The “starter home” trend may be fading in real estate. Prior to the housing bubble, first-time buyers with average incomes would shop for a more affordable, smaller house with the idea of moving on to a larger home in a few years.
Today’s first-time buyers want a home that meets their needs now and in the future. Seventy-five percent of first-time buyers say they prefer to skip the starter home and find a house that meets their long-term needs, according to a survey commissioned by Bank of America in early 2016. Thirty-five percent say they even intend to stay in that home until they retire.
First-time buyers nowadays tend to be higher earners, and due to rising home prices and tighter housing inventories they are wanting to buy a home where they can stay put for a long time.
In 2013, first-time buyers purchased homes with an average of 1,845 square feet. The average home in the U.S., meanwhile, is just 1,819 square feet, according to BuildZoom, a real estate construction firm’s analysis of data from the Census Bureau.
“So those home buyers who probably would have been looking for the lowest-end homes 10 years ago during the housing boom are today just not able to buy.
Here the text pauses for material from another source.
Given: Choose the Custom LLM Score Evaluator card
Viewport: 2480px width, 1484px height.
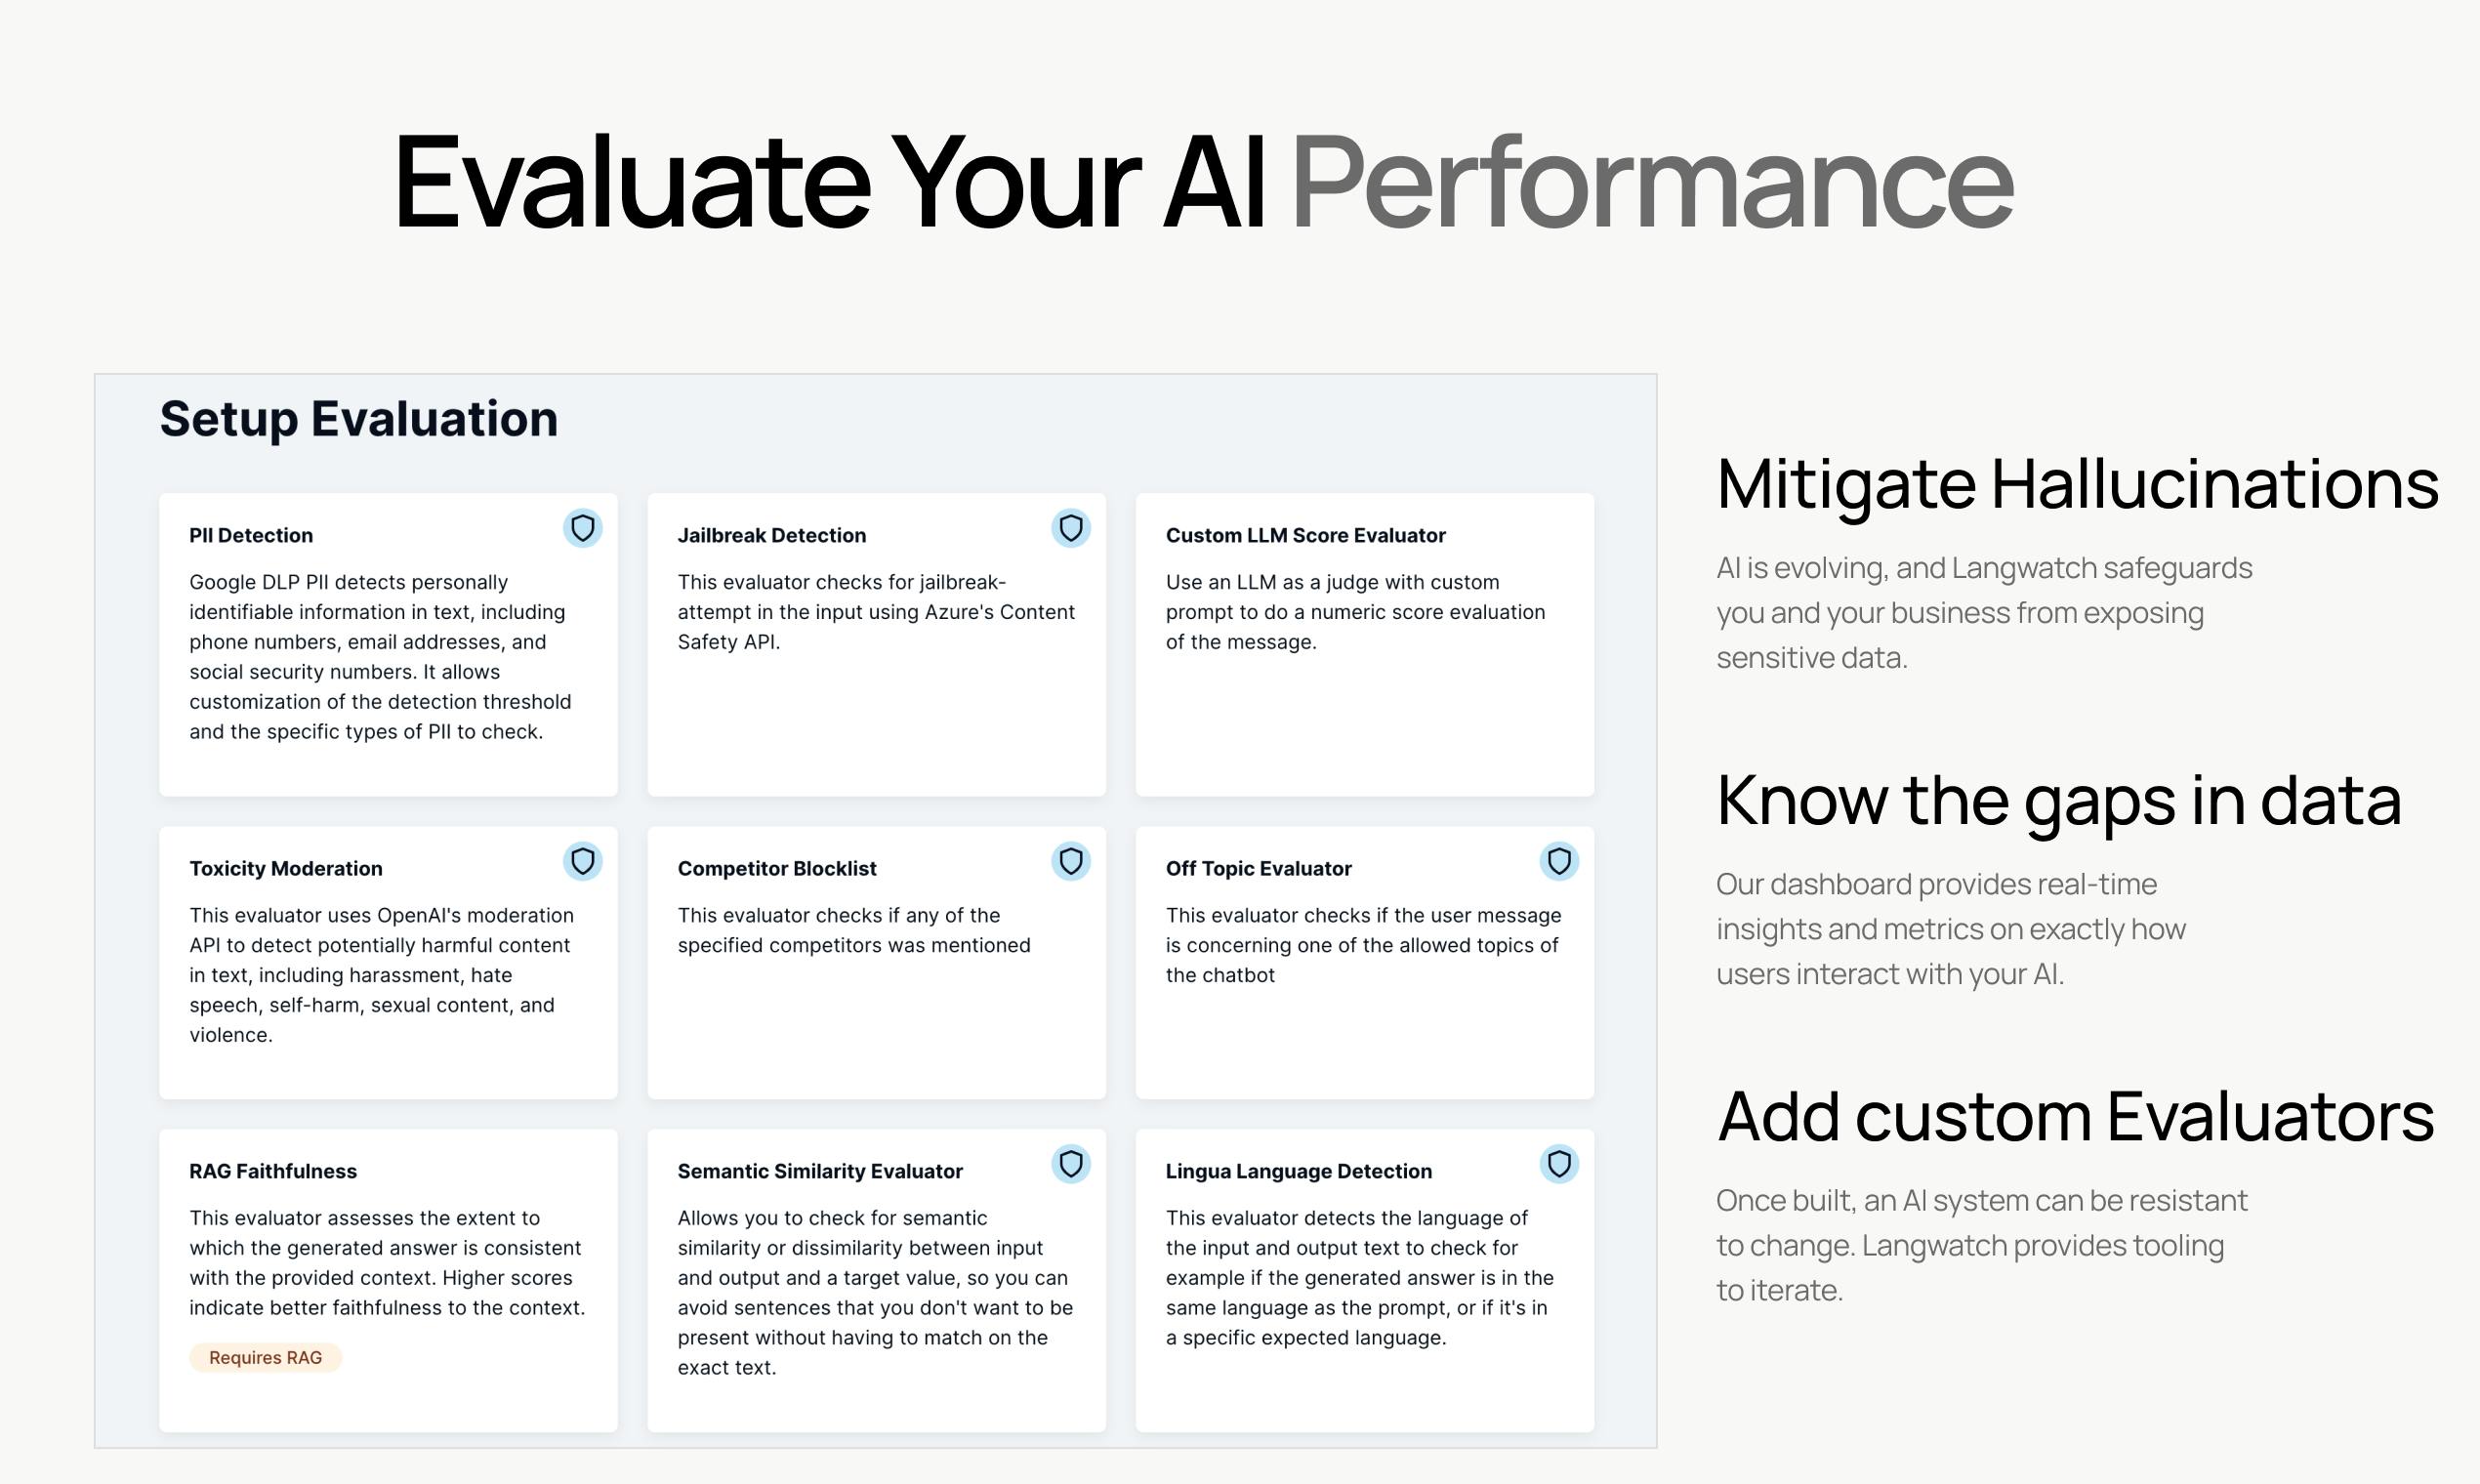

And those that are able to buy are looking further upmarket,” says Issi Romem, chief economist for BuildZoom.
Many first-time buyers aren’t planning to upgrade and move on in five years, like they once did. They plan to stay put.
“When they do purchase, they’re planning on living there longer than buyers that we’ve seen in the past,” says Jessica Lautz, NAR’s managing director of survey research. “They’re expecting to live there 10 years.”